Second in size only to the Florida Everglades, the vast Lake Agazzi peatland of northeastern Minnesota represents one of the largest wetland areas of the continental United States. Now, a pair of Florida State University researchers will visit this largely unspoiled region to collect data that may lead to a better understanding of global warming and its effects on the environment.
Jeffrey Chanton, the John Widmer Winchester Professor of Oceanography at FSU, and William T. Cooper, a professor of analytical and environmental chemistry in the department of chemistry and biochemistry, have received a research grant in the amount of $493,448 from the National Science Foundation to study the carbon balance in Minnesota’s peatlands—a possible indicator of climate changes brought on by global warming. The grant to FSU is part of a larger $3-million grant that also includes the University of Minnesota, Syracuse University, the University of Maine and the U.S. Geologic Survey.
“Peatlands represent one of the largest carbon stores on the planet,” Chanton said. “Since the end of the last ice age some 18,000 years ago, approximately 900 trillion pounds of carbon dioxide have been transferred from the atmosphere to the organic soils of peatlands around the world.
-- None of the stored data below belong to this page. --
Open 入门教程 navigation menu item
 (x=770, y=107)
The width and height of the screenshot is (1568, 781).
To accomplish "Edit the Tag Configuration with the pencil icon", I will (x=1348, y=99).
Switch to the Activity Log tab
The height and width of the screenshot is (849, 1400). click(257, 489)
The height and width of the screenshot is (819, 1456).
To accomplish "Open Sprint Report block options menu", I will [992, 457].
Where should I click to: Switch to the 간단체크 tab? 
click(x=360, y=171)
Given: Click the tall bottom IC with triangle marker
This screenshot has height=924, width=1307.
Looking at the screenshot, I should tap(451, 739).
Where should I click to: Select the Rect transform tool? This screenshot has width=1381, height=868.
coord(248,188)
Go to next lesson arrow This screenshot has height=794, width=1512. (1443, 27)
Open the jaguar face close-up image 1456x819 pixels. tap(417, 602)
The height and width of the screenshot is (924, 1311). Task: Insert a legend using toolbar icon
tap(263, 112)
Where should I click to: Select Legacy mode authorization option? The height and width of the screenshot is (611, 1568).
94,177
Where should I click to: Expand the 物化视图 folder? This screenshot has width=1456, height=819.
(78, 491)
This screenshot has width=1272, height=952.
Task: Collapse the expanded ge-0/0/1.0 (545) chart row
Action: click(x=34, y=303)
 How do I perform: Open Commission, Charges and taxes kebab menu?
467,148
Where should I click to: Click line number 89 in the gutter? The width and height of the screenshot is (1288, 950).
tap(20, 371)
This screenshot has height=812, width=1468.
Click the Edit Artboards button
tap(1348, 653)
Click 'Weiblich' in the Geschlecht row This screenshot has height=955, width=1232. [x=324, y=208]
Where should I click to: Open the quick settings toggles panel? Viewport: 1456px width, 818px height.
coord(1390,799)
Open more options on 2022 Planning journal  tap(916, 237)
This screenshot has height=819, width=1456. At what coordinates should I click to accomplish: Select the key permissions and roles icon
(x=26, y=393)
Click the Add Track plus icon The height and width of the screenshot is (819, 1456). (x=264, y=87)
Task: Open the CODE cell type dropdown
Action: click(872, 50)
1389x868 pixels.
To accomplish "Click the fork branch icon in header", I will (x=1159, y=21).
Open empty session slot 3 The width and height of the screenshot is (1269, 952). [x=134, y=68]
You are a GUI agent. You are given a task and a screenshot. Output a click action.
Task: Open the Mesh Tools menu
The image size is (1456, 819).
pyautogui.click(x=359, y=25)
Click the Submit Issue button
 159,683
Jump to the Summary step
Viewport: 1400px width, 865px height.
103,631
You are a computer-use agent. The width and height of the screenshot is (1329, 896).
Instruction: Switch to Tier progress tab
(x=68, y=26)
We want to know if this landform is still actively growing and absorbing carbon, or if climatic conditions have been altered to the point where the mass is wasting away and decomposing. Peatland decomposition will result in both carbon dioxide and methane being released into the atmosphere and will serve as a positive feedback to enhance further climate change.”
“We want to understand the chemistry and biology responsible for keeping this large store of organic matter locked up,” Cooper said. “And is it still locked up? Or is it decomposing and giving off methane and carbon dioxide to the atmosphere?”
A peatland is a very large wetland that contains as much as 30 feet of partly decomposed or undecomposed organic matter. Half of the weight of that peat is in the form of carbon.
“The carbon in the peat comes from carbon dioxide,” Chanton said. “Mosses and other peatland plants take carbon dioxide out of the air and store it. When the plants die, they rot only at a very slow rate, because the climate in the peatlands is too cold and wet.”
“As a result, all of that carbon, rather than being returned to the atmosphere as carbon dioxide, becomes stored in peat,” Cooper said. “About one-third of the carbon in all the topsoil in the world is found in peatlands, but at this point we cannot predict the relationship between carbon structure and long-term stability.”
Worldwide, the wilderness of peat stretches across Alaska, Canada, Siberia and Scandinavia, encompassing more than 9 million square miles.
Chanton and Cooper’s five-year National Science Foundation grant will enable Chanton to examine emissions of greenhouse gases from the Lake Agazzi peatland and determine the age of specific portions of organic matter. Cooper, meanwhile, will apply some of the advanced instrumentation he has developed with colleagues at FSU’s National High Magnetic Field Laboratory to study the structure of the peat and what causes it to resist decomposition.
Both scientists will travel to Minnesota this summer to obtain samples. Because the area they will be visiting has no roads, they will fly by helicopter to the remote locations.
This is not their first project involving isolated territory for global warming research. Cooper has studied peat chemistry in many remote areas of the Florida Everglades, including the extensive mangrove forests. Chanton recently took part in an international project with a team of scientists to measure the rate at which climate change was causing the Siberian permafrost to melt and release methane. The team’s alarming findings were published in the Sept. 7 issue of the prestigious science journal Nature.